O título do longa de estréia da
diretora Juliana Reis (que dirigiu alguns curtas na França, onde fez Mestrado
em Cinema) aborda não só os disparos de uma arma, como também os de
uma câmera de um fotógrafo. A analogia entre a profissão de um fotógrafo e a de
um policial é constante, e o próprio filme é dividido em capítulos, com títulos
que remetem a todo o processo de fotografia (abertura, exposição, etc.). Nada
mais natural que o personagem principal de Disparos fosse um fotógrafo, Henrique
(Gustavo Machado), que passa por uma bizarra situação de se transformar, em
segundos, de vítima de um assalto a testemunha de um atropelamento, e tem a
dura tarefa de tentar convencer a polícia de seu não envolvimento em todo aquele
incidente. Não ajuda, claro, que seja recebido com generosas doses de escárnio
e ironia por policiais como o Inspetor Freire e o Inspetor Gomes,
brilhantemente interpretados por Caco Ciocler e Thelmo Fernandes,
respectivamente. Caco Ciocler, vencedor do prêmio de ator coadjuvante do
Festival do Rio 2012 (o filme também levou os prêmios de fotografia e edição),
é um enigma no filme, e Juliana Reis explora muito bem a tensão entre seu
personagem e o de Gustavo Machado. Nota-se o escárnio dele pela profissão de um
repórter, e o fotógrafo, também arrogante e difícil de lidar, tateia para
tentar descobrir as reais intenções do Inspetor.

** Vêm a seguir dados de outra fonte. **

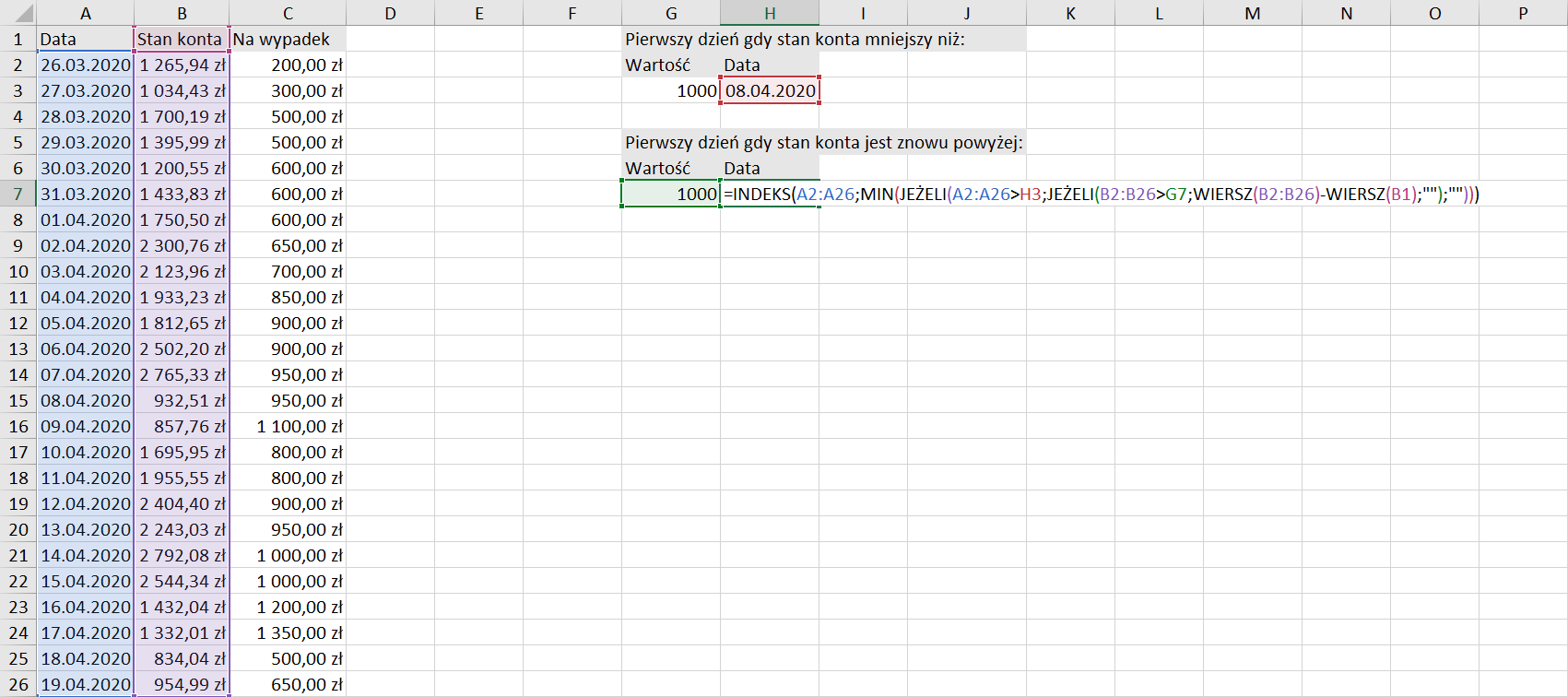Image resolution: width=1568 pixels, height=697 pixels.
Task: Click the 'Data' header cell in column A
Action: point(85,40)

Disparos é intrigante quando lida
com estes personagens, e com o périplo deles em descobrir os meandros daquele
estranho atropelamento, desembarcando também em um hospital, onde também brilha
Julio Adrão, como o Doutor Guido. É como se médicos, policiais e fotógrafos
formassem parte de um estranho clube, no caso o de acostumados a trabalhar de
forma fria e metódica em volta dos desastres noturnos de uma cidade grande. Disparos
mostra como estes profissionais formam uma espécie de escudo em volta de si, e
mesmo com tantas diferenças em suas profissões (e ataques constantes de uns
contra outros), é como se reconhecessem entre si o fato de serem sobreviventes
da noite carioca. Lamentavelmente, porém, o filme não se concentra apenas nesta
trama, se dividindo também em sub-tramas menos interessantes, também
relacionadas ao acidente, é verdade, mas que não são tão bem desenvolvidas. Se
o filme cresce em escopo ao analisar a realidade dos assaltantes e de quem de
fato os atropelou, entre outros personagens, mostrando um cenário um pouco mais
completo de uma noite do Rio de Janeiro (dissonante de qualquer viés turístico),
em compensação o filme perde um pouco o foco ao tentar equilibrar tantos pratos
ao mesmo tempo.
A diretora trabalhou bem com
Gustavo Hadba, diretor de fotografia, a elaboração de uma noite de poucas
esperanças, juntamente com a edição de Pedro Bonz e Marília Moraes e a trilha
sonora de Mariana Camargo (que trabalhou com a diretora em seu primeiro curta,
Les enfants de charbon, de 1993). E soube adoçar a amarga pílula um pouco com
alguns momentos de humor, que espocam como flashes de uma câmera. Criou, enfim,
um filme policial sem abusar da violência e de momentos apelativos, se baseando
mais nos atores e numa atmosfera reflexiva. Os únicos disparos contra o filme
são mesmo sua estrutura multi-facetada, recheada ainda de alguns pulos
temporais, um vício do Cinema atual. Mas, felizmente, não são disparos de morte,
o filme sobrevive para encarar um novo dia, com a mesma resignação de seus
personagens, todos culpados e vítimas, ao mesmo tempo, de uma dura realidade de
uma cidade do porte do Rio de Janeiro.